所以我就把我被掳时心里想的喊出来,期盼或许能让魏先生缓缓情绪,还好,能起点作用。”
“这么说,并没有‘上身’一说?”张成又问,语气带了些不甘心。
“没有!”骆毅回答得斩钉截铁,就差真诚劝告对方要“相信科学”了。
可……骆毅发现,知县大人眼神竟然有些失望,这是为啥呢?
“你给我说说你在府城被掳的事。”张成问道。
得知道知道知府那边如何判的案,知府可是自己的上司,得知道自己做到什么程度不会让领导挑毛病才行,毕竟两个案件不管直接还是间接,都与鲍家有所牵扯。

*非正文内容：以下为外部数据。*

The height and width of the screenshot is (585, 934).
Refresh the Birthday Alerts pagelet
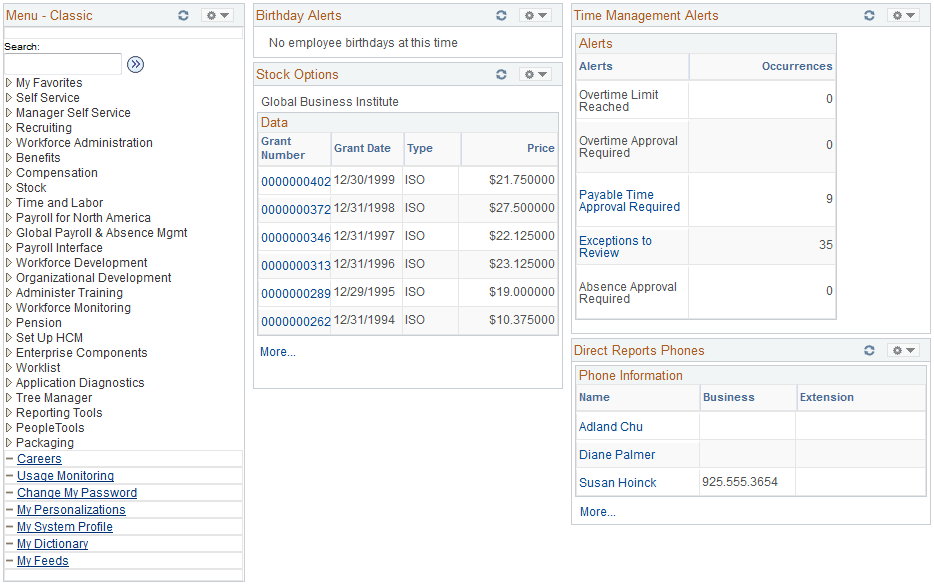coord(501,15)
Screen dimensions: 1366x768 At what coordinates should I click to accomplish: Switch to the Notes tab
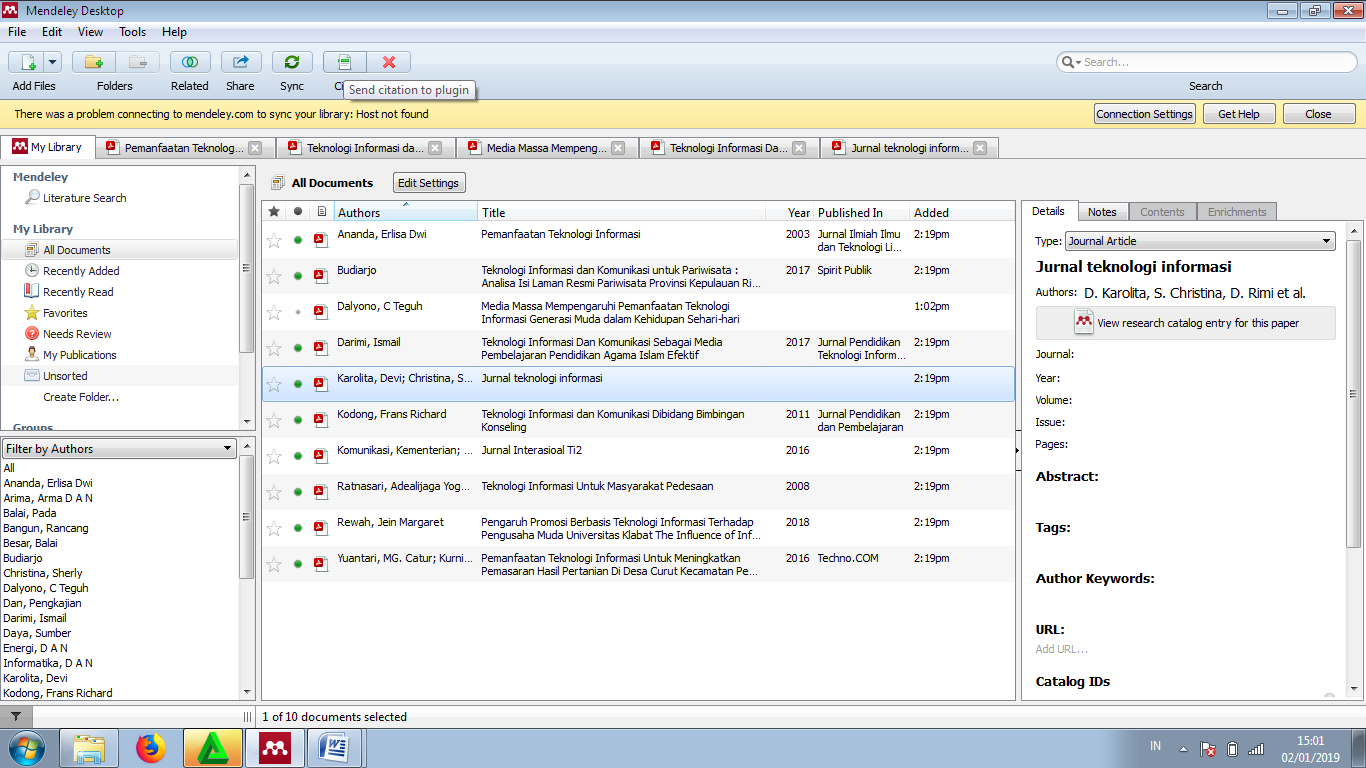pos(1102,212)
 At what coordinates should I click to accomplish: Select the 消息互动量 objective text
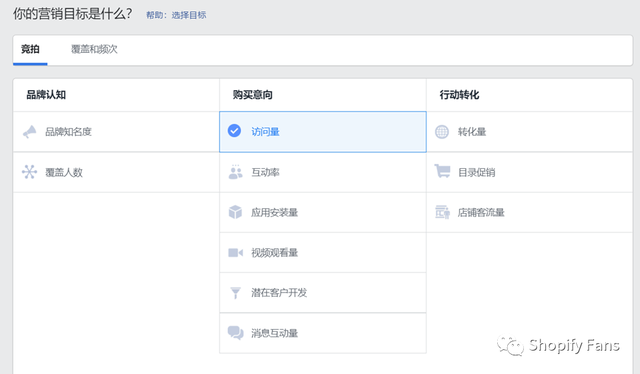tap(274, 333)
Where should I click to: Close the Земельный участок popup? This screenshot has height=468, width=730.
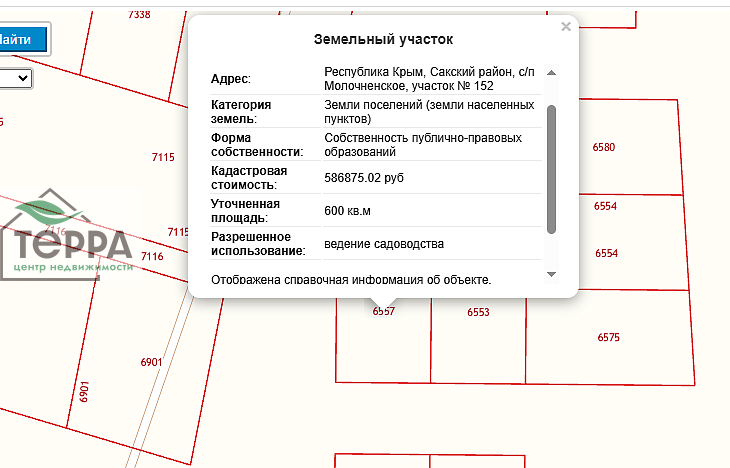tap(566, 27)
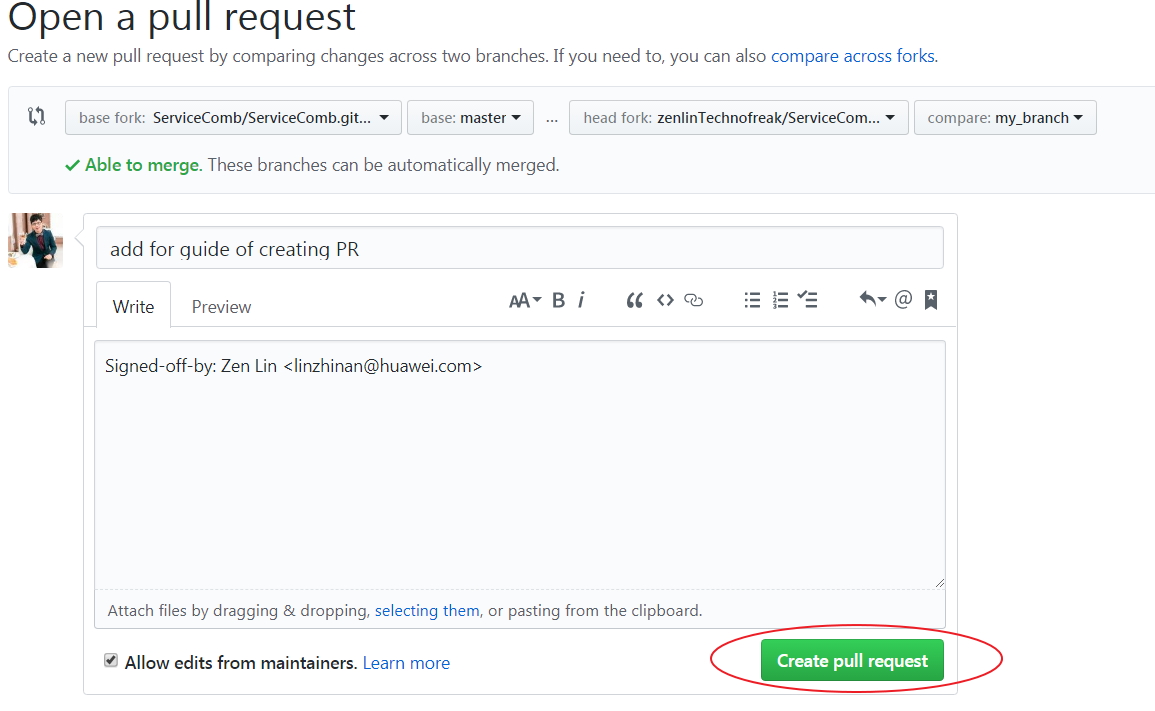Insert code using the code brackets icon

pos(665,300)
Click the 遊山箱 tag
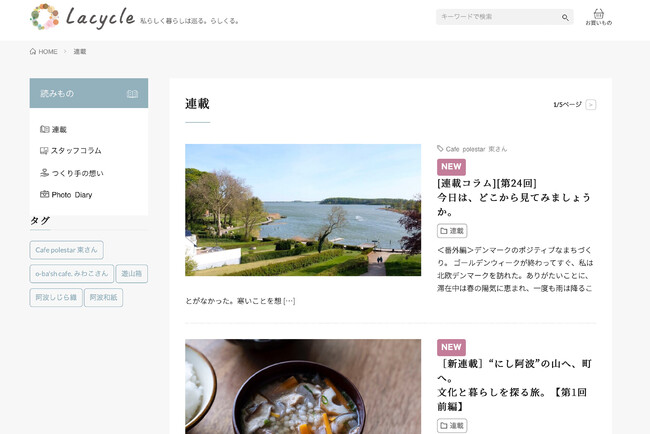The width and height of the screenshot is (650, 434). pos(131,273)
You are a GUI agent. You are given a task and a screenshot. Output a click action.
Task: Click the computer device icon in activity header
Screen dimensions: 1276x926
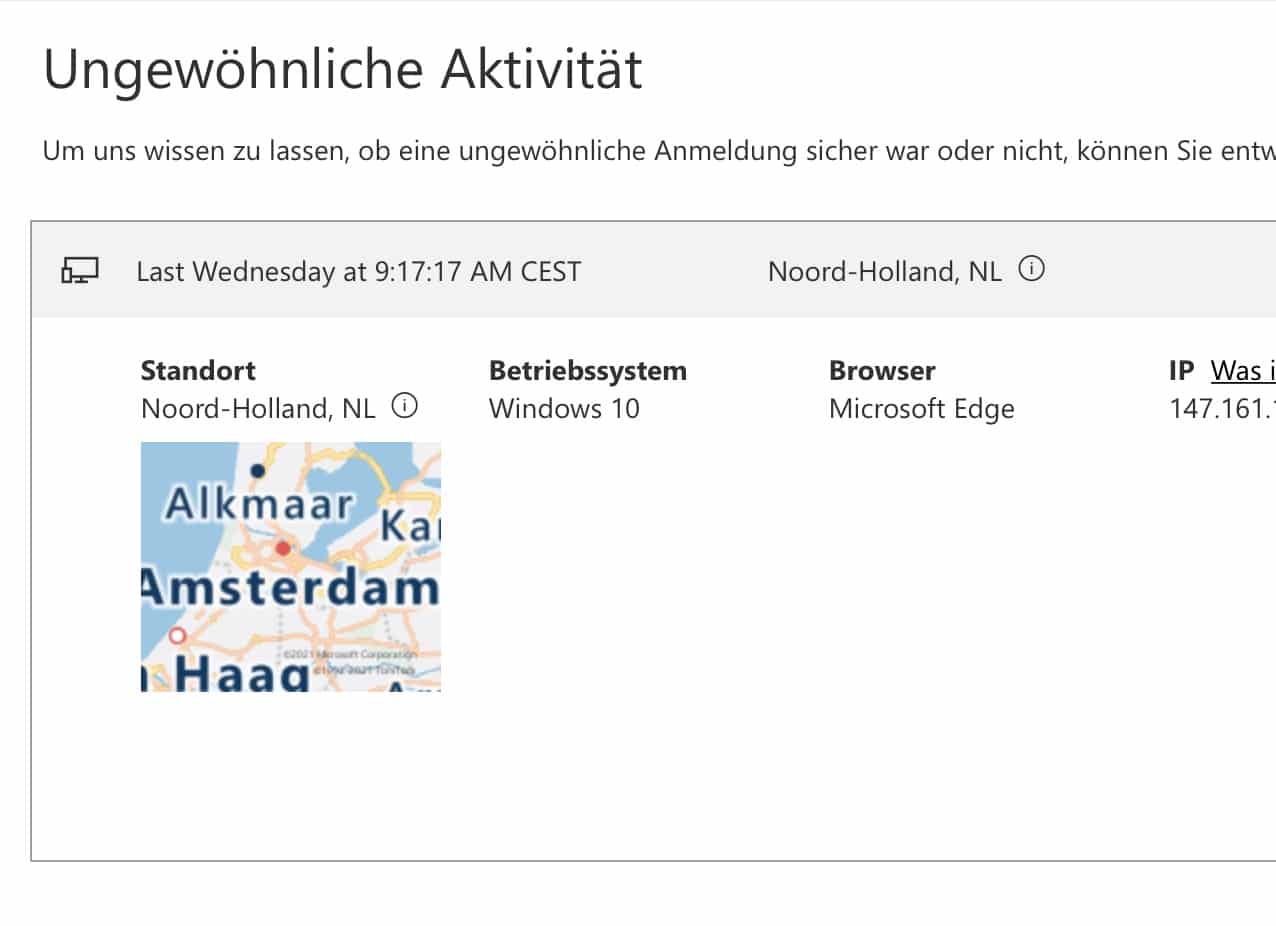click(x=80, y=270)
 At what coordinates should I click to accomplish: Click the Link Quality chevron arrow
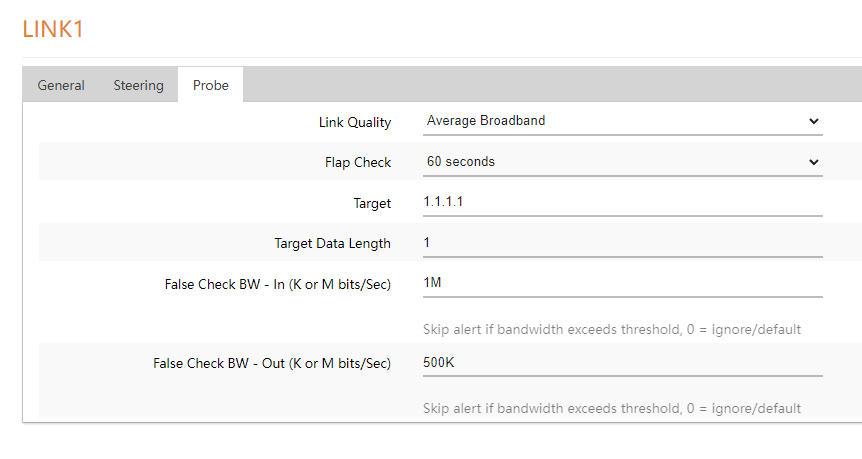[813, 121]
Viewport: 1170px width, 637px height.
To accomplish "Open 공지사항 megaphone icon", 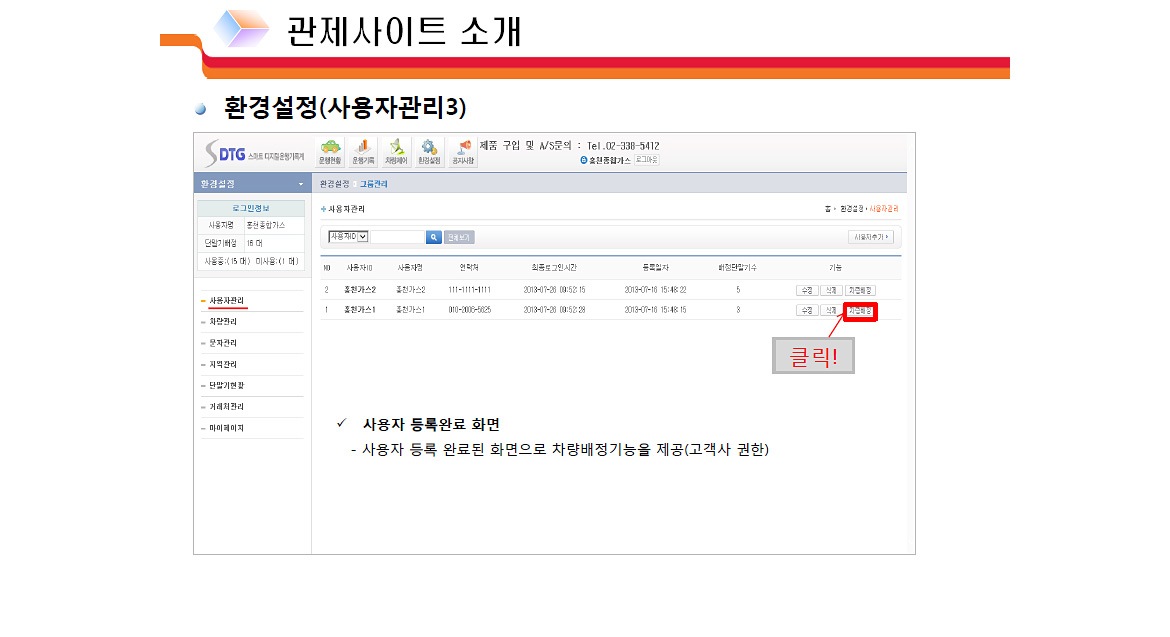I will point(463,151).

骆毅想了想,觉得这事儿瞒不住,家里那么多雇工,都是本县的,再过几天也都会回乡过年,那就不瞒了吧。
于是骆毅便把前因后果都说了一遍,可又遇上麻烦了——
“看来,两起案件都是你们鲍家把案犯抓回来的,每次案犯还不少,那么你们是怎么抓人的?”张知县问。
是啊,鲍魁家拢共才六口人,就算新近要上户籍的两个孩子也才八口,而且成年之人只有四个,其中还有一个是女子。
但两起案件,府城那起涉案者十人,今天这起涉案者十一人,他们是怎么抓人的?
张成是单独把骆毅叫道后堂问话的,意在问问“上身”这事儿,可现在虽然骆毅把话题给终止了,却又引出如何抓捕罪犯的话题。
咋办呢?
骆毅呆呆看着张成,不知如何回答。
如今的骆毅可不再是当初吴三妮儿那个“悲伤蛙”的相貌了,现在的骆毅唇红齿白、浓眉秀目,模样标致、举止大气,小小年纪还透出些飒爽,不似一般十岁小丫头不谙世事和忸怩胆怯。